Your objective: Count how many lines of the data include "step". The answer is that number and nothing else.

Data supplied:
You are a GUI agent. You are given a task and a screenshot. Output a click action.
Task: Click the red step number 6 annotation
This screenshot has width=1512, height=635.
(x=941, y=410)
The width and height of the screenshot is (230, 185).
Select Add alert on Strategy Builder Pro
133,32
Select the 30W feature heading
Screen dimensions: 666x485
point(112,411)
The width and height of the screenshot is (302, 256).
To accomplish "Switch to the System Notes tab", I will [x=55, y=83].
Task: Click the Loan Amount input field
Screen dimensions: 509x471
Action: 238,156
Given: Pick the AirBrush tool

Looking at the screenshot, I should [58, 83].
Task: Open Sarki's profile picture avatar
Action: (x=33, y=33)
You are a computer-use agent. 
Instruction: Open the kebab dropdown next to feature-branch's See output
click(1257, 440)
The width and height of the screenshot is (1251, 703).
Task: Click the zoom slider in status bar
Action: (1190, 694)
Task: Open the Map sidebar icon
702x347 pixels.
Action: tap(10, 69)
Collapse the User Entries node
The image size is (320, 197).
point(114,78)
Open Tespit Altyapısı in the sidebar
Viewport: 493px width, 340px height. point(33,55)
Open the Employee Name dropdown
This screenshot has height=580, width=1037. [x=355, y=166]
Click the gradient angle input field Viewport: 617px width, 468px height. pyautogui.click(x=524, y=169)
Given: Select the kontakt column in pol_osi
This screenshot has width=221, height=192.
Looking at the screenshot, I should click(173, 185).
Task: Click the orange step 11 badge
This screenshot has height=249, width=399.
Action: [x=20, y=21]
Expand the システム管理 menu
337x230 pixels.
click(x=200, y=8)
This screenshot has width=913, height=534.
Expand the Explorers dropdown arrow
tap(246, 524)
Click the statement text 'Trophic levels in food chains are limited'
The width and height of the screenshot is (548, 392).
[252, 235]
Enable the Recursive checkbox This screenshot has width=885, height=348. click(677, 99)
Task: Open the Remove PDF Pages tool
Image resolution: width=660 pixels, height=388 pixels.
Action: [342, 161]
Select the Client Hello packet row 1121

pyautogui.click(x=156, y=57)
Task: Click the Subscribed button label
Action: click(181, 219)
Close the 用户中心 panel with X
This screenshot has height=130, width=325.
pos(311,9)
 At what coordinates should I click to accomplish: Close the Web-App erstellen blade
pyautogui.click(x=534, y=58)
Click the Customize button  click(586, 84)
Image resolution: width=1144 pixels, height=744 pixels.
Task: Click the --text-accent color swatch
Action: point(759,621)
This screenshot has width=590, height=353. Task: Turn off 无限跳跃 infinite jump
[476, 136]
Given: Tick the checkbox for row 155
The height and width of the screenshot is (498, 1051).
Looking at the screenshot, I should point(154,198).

Exercise output: 2